MultiOn Step mode: how do I implement a multi-step flow (start → step → step) and handle retries/timeouts?
On-Device Mobile AI Agents

MultiOn Step mode: how do I implement a multi-step flow (start → step → step) and handle retries/timeouts?

11 min read

Most teams hit the limits of “single-shot” agents fast. Real product flows look more like: open site → log in → navigate → act → confirm. MultiOn’s Sessions + Step mode is built for exactly that shape: intent in, a real browser session kept alive, and controlled progression across multiple calls.

This guide walks through how to implement a start → step → step flow with the Agent API (V1 Beta), then harden it with retries, timeouts, and safe error handling.


Why Step mode exists (and what it actually does)

With Playwright/Selenium, you keep a browser alive and push it through a script. If something halfway through fails (login, 2FA, slow render), your selectors crumble and the run dies.

MultiOn flips this:

  • You send a high-level cmd (what you want) and a url (where to start) to
    POST https://api.multion.ai/v1/web/browse.
  • MultiOn runs that in a secure remote session (a real browser).
  • It gives you back:
    • A session_id you reuse on the next call.
    • A step result (what it did, what it found).

Step mode simply means: you keep that remote browser alive across calls by passing the same session_id, and you drive the workflow in controlled increments (start → step → step → finish) instead of one massive, opaque prompt.


Core pattern: start → step → step with session_id

1. Start the flow (create the session)

First call: you define the starting point and high-level goal.

curl -X POST "https://api.multion.ai/v1/web/browse" \
  -H "Content-Type: application/json" \
  -H "X_MULTION_API_KEY: $MULTION_API_KEY" \
  -d '{
    "url": "https://www.amazon.com/",
    "cmd": "Search for noise cancelling headphones and open the product page for the first organic result.",
    "mode": "step"
  }'

Key points:

  • mode: "step" (or the equivalent in the client SDK) tells MultiOn you’re driving a stepwise flow.
  • You don’t pass session_id yet; the platform will allocate one.

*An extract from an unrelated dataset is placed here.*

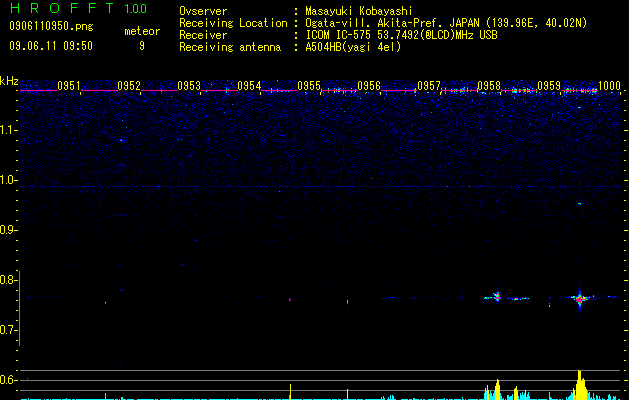This screenshot has width=629, height=400.
Task: Click the 0951 time marker
Action: tap(69, 86)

A typical response shape looks like:

{
  "session_id": "sess_12345abcde",
  "status": "success",
  "step": {
    "description": "Opened Amazon homepage, searched for 'noise cancelling headphones', and opened the first result.",
    "url": "https://www.amazon.com/dp/EXAMPLE",
    "screenshot": "https://...",
    "metadata": { /* page details, DOM info, etc. */ }
  }
}

From now on, session_id is your unit of continuity. Treat it like a browser handle.

2. Second step (continue within the same browser)

Next, you tell the agent what to do from the current page and pass the session_id to stay in the same secure remote session.

curl -X POST "https://api.multion.ai/v1/web/browse" \
  -H "Content-Type: application/json" \
  -H "X_MULTION_API_KEY: $MULTION_API_KEY" \
  -d '{
    "session_id": "sess_12345abcde",
    "cmd": "Add this item to cart and proceed to checkout until the final order review page.",
    "mode": "step"
  }'

Response:

{
  "session_id": "sess_12345abcde",
  "status": "success",
  "step": {
    "description": "Added item to cart and navigated to the order review page.",
    "url": "https://www.amazon.com/gp/buy/spc/handlers/display.html",
    "metadata": {
      "summary": "Order review page with price, shipping address, and payment method.",
      "total_price": "$219.99"
    }
  }
}

The important part: same session_id, new page state, same remote browser.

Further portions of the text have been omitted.